I am using the AntiXss nuget package v4.3.0 to encode strings used in LDAP connections and queries. I am finding something that I don't understand: if I call

Microsoft.Security.Application.Encoder.LdapDistinguishedNameEncode("test-name")

I get the output

test#2Dname

while everywhere I search (ex here, here) or even in the RFC standard (as much as I can understand) it always says that the hyphen is NOT a character to escape.

Is there something I'm not getting or is this a bug of the library?

One of the RDNs in my LDAP tree has a hyphen in it ("CN=John Doe,DC=test-name,DC=net"), so this is a situation I have to handle.

That library doesn't seem to be much mantained nowadays, so it could be a real PITA.

Solution

Having a little look through the IL for this package, I can see that it does indeed encode a hyphen character (char 45).

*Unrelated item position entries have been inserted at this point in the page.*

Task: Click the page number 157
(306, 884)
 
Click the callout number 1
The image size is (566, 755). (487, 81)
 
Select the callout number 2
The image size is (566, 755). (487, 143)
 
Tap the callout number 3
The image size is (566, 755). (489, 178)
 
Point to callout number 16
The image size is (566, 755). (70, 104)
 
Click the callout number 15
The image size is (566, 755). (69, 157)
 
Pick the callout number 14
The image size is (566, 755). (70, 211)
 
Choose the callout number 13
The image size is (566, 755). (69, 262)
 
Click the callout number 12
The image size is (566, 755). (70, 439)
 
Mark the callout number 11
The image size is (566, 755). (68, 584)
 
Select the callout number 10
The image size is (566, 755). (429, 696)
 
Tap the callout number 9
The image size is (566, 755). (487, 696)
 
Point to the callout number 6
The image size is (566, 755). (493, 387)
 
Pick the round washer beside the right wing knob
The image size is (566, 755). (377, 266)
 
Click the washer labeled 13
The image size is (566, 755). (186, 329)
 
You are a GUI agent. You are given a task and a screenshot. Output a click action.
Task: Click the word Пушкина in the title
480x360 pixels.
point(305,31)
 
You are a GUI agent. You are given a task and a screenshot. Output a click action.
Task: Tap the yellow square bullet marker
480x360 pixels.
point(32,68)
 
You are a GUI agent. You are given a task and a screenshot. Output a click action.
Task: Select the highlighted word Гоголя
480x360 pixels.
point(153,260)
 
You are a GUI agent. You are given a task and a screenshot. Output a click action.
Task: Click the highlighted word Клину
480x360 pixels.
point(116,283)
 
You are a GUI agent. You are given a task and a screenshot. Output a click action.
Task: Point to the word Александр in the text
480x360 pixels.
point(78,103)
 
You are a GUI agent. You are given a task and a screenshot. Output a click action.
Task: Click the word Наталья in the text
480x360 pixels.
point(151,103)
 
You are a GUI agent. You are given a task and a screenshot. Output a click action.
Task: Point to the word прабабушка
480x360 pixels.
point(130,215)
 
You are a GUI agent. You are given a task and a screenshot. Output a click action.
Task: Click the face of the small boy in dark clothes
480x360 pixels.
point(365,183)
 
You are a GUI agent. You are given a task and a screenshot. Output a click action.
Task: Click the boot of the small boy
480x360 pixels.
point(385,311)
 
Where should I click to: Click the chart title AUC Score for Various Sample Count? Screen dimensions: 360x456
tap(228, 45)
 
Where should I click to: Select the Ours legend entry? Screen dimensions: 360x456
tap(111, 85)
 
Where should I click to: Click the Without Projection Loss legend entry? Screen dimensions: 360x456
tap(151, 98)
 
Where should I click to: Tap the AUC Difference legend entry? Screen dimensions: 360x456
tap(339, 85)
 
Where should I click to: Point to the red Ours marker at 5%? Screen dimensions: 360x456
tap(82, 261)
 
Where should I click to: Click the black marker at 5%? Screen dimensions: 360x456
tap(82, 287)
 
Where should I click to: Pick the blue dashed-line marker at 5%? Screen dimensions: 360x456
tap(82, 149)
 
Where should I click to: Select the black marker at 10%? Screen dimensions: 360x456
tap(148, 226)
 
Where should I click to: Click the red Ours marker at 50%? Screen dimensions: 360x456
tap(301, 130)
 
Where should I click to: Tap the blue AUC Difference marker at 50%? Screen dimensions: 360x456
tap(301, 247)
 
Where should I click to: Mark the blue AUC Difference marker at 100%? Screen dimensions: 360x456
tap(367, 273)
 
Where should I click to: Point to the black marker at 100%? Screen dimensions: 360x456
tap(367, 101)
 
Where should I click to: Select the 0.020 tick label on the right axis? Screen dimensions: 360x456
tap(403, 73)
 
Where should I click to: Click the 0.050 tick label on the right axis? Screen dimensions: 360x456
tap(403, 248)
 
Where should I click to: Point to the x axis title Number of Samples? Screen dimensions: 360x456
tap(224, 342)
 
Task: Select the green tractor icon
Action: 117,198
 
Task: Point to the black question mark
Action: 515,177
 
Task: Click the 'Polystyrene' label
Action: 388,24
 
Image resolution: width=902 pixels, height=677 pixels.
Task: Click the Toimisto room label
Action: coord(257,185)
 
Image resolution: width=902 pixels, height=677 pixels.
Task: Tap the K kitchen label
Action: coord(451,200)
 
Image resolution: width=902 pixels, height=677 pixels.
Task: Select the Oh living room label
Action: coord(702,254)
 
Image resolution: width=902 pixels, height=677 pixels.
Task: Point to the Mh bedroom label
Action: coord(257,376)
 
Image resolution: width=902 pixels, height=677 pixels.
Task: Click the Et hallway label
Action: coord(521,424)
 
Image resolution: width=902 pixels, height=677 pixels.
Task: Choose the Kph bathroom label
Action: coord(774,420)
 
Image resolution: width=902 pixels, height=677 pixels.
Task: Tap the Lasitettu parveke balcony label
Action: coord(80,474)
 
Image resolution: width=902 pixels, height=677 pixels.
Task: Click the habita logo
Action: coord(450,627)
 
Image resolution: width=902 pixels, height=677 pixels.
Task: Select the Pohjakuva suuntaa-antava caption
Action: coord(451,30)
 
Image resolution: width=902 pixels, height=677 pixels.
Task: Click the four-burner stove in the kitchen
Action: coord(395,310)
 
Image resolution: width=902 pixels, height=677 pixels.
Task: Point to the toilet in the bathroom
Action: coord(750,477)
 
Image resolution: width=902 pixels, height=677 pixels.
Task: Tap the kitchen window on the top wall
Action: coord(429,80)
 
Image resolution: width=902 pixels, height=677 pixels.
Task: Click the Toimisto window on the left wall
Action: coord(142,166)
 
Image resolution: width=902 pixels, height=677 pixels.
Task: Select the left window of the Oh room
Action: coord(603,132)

In fact, the following characters between 32 and 126 (inclusive) will all be escaped by LdapDistinguishedNameEncode:

33 = !
34 = "
38 = &
39 = '
43 = +
44 = ,
45 = -
59 = ;
60 = <
61 = =
62 = >
92 = \
124 = |

Why?

In the library, a series of characters are declared as 'safe', that do not require escaping. For some reason, the above characters have been explicitly excluded in LdapEncoder:

private static IEnumerable DistinguishedNameSafeList()
{
    for (int i = 32; i <= 126; i++)
        if (i != 44 && i != 43 && i != 34 && i != 92 && i != 60 && i != 62 && i != 38 && i != 33 && i != 124 && i != 61 && i != 45 && i != 39 && i != 59)
            yield return (object)i;
}

What to do?

Presuming you don't want to reimplement the code yourself that's in the library, I'd suggest that you could do a nasty bit of string replacement to correct this:

Microsoft.Security.Application.Encoder.LdapDistinguishedNameEncode("test-name").Replace("#2D", "-");

It feels a bit hacky, but if you want to retain the hyphen I don't see what other choice you have sadly.

RFC 4514

The RFC explicitly states characters that are escaped, such as:

a space (' ' U+0020) or number sign ('#' U+0023) occurring at the beginning of the string;

a space (' ' U+0020) character occurring at the end of the string;

one of the characters '"', '+', ',', ';', '<', '>', or '\' (U+0022, U+002B, U+002C, U+003B, U+003C, U+003E, or U+005C, respectively);

the null (U+0000) character.

However, it goes on to say:

Other characters may be escaped.

That somewhat vague statement would indicate that you could potentially expect escaping of any character.